The Offshore Migration

Hatchling loggerhead sea turtles from eastern Florida, U.S.A., use three different sets of orientation cues sequentially as they migrate offshore to the Gulf Stream. Hatchlings that have just emerged from their underground nests on the beach crawl seaward by orienting toward the low, bright oceanic horizon. Once turtles enter the ocean, they initially establish an offshore heading by swimming into waves. Because waves are refracted in shallow, coastal areas until they approach the beach directly, swimming into waves reliably leads turtles seaward.

In deeper water farther from land, waves can move in any direction relative to the coastline and no longer provide a reliable indicator of offshore direction. Nevertheless, hatchlings tracked from a Florida beach into the open ocean continued on the same seaward headings after entering offshore areas where wave direction no longer coincided with their established courses.
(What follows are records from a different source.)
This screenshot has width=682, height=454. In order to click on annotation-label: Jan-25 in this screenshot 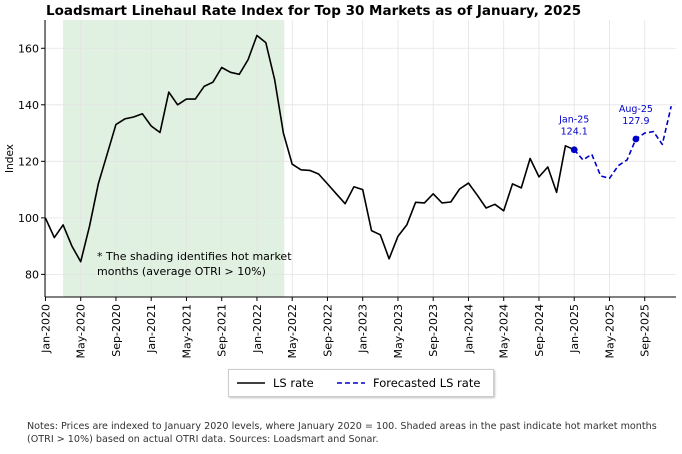, I will do `click(574, 120)`.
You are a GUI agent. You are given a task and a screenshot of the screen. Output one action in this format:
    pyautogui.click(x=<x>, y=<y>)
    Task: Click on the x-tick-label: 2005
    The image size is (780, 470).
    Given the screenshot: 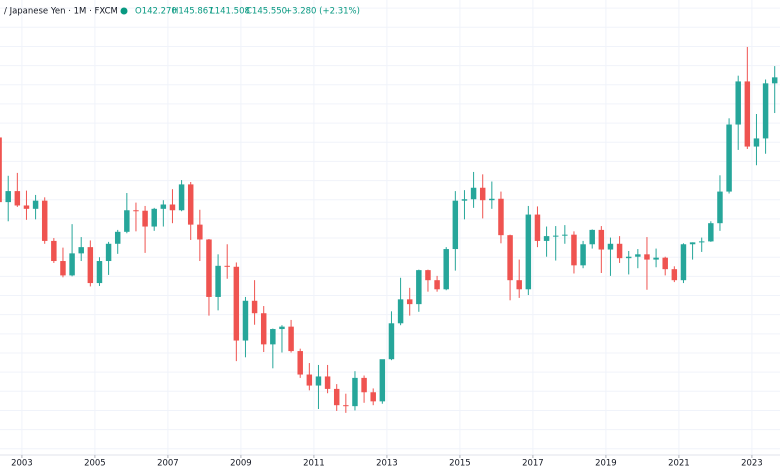 What is the action you would take?
    pyautogui.click(x=95, y=464)
    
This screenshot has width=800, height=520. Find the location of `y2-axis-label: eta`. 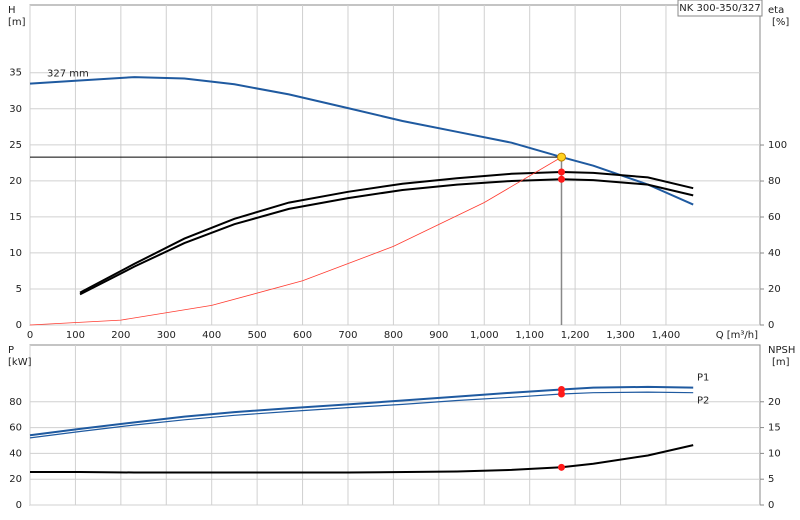

y2-axis-label: eta is located at coordinates (776, 10).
Experiments have revealed that hatchlings can transfer a course initiated on the basis of wave cues to a course maintained by a magnetic compass. This transfer of directional information may enable turtles to maintain offshore headings even after swimming beyond the wave refraction zone.

The diagram above summarizes the orientation cues that are thought to guide hatchling Florida loggerheads from their nests to the Gulf Stream Current. The beach is to the left and progressively deeper water is to the right. Lines represent oceanic waves moving toward the beach; as they enter shallow coastal areas, waves refract until they approach the beach directly.